Looking at the quote [edit: cavalierly insincere blandishment, with all respect that is due] above, I reflect on the fact that this building is what Pelli thought should share the skyline with the Texas Capitol. Urbanistically its effect on street frontage is impossible to call at this point, because it hasn't been thought about by the design team (because it doesn't particularly matter to the developer, which is enough to intimate that it will be by-the-numbers). Architecturally its attempt at cutting-edge is pathetically bone-headed and in fact behind the times. I don't mean that it compares unfavorably to the unbuilt but highly publicized Trango Tower, for Denver, about a decade ago, although it does; I mean that the idea, "A glass shoebox is eminently 20th century. We demand more; in fact, our modern sensibilities cry out for a modernism that sees the world as it is, redolent with complexity and relative distortion. Thus, we discover: the glass shard! It's not a glass box!" brings me about this close to wishing Fountain Place and Houston's Pennzoil Plaza had never been invented so that the increasingly empty (yes) stars of the architectural profession wouldn't have latched onto the idea of the glass prism as lazy substitute for expression of architectural rigor.

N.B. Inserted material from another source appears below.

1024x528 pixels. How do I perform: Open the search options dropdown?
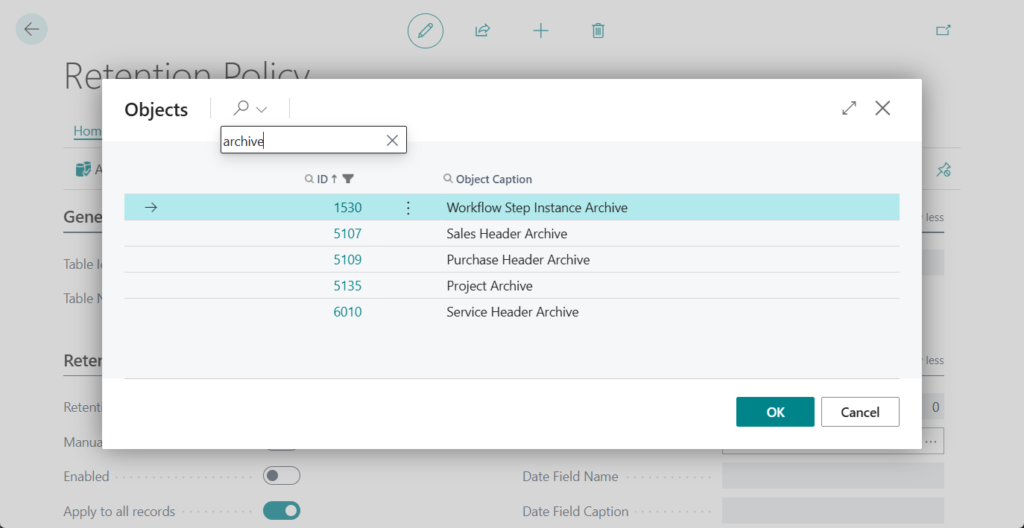(x=250, y=109)
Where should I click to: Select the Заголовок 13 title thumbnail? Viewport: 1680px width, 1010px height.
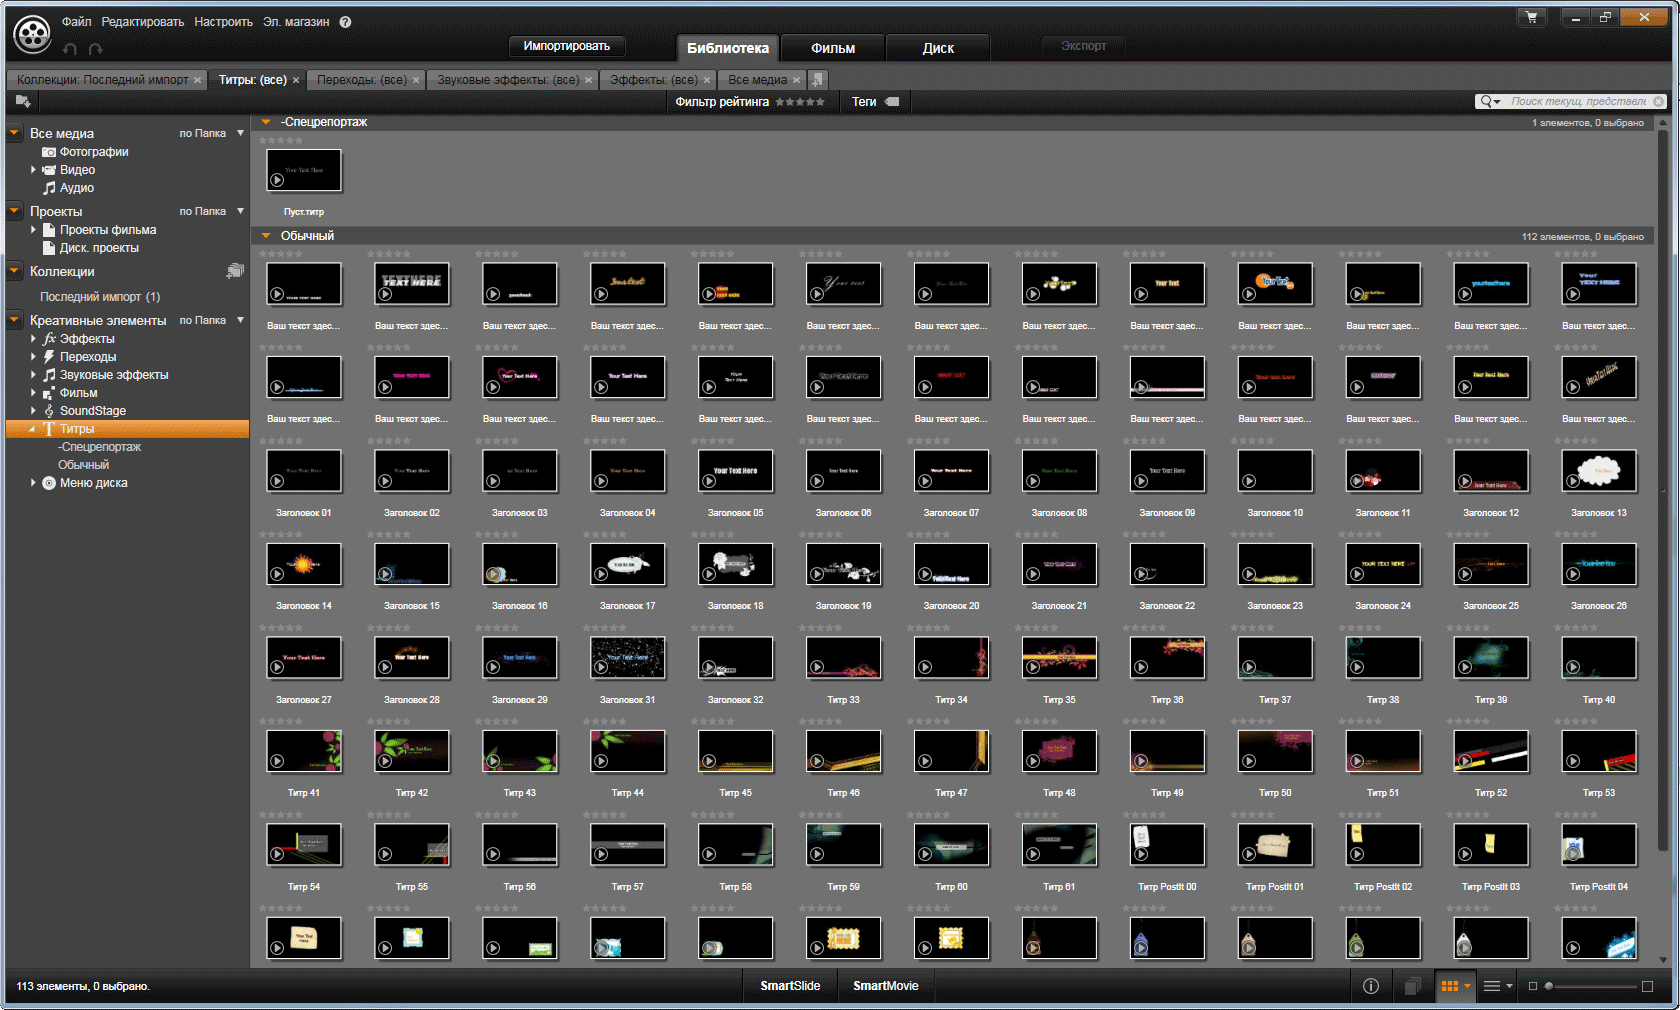coord(1598,472)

As for the culture of the community of Austin, that idea of a very few imposing on everyone for their own pleasure runs right in the face of the popular ideals and would-have-been identity of the place.
Austin is on principle strictly an equal-opportunity self-degradation zone.
Last edited by I45Tex; 23 June 2006 at 03:24 AM.
I agree... Austin skyscraper fiends will hate me, but for the capitol city of Texas ...I would place height restrictions, materials(s) restrictions...I would make everything in Downtown Austin no more than 30 or 35 storeys tall, all mixed use, all made from as much local rock, (austin stone) , and granite as possible.Originally Posted by msutton
And in a perfect world, light rail and streetcars everywhere.
Actually, Austin does have height restrictions per se. They have regulations as to blocking the view of the Capitol.Originally Posted by kenc
I would argue that it is not fighting any northern migration. Austin has grown considerably and is still growing, unlike Dallas, while still growing it has slowed.
Perhaps just as important, Austin, unlike Dallas, but much like SA, Houston and Fort Worth is not landlocked. In other words it can continue to annex land.
Last edited by AeroD; 04 April 2014 at 04:56 PM.
Tighten the female dog!
Business go where the people are. The best way to get businesses isn't always a tax break. Make downtown a destination for people, and the businesses will follow. Many of the conversions that have happened, or are about to are a good start. But, DTD needs to think bigger... and no, I don't mean more expensive. Personally, I see far more benefit in Pedestrian corridors connecting points of interest than I do in shiny street cars. Close down main street to vehicle traffic after 7pm every Friday and encourage vendors to setup. Not everything has to be a freeway tear down, deckpark, museum, or submarine. Some folks just like to wander around aimlessly... so long as others are wondering around as well.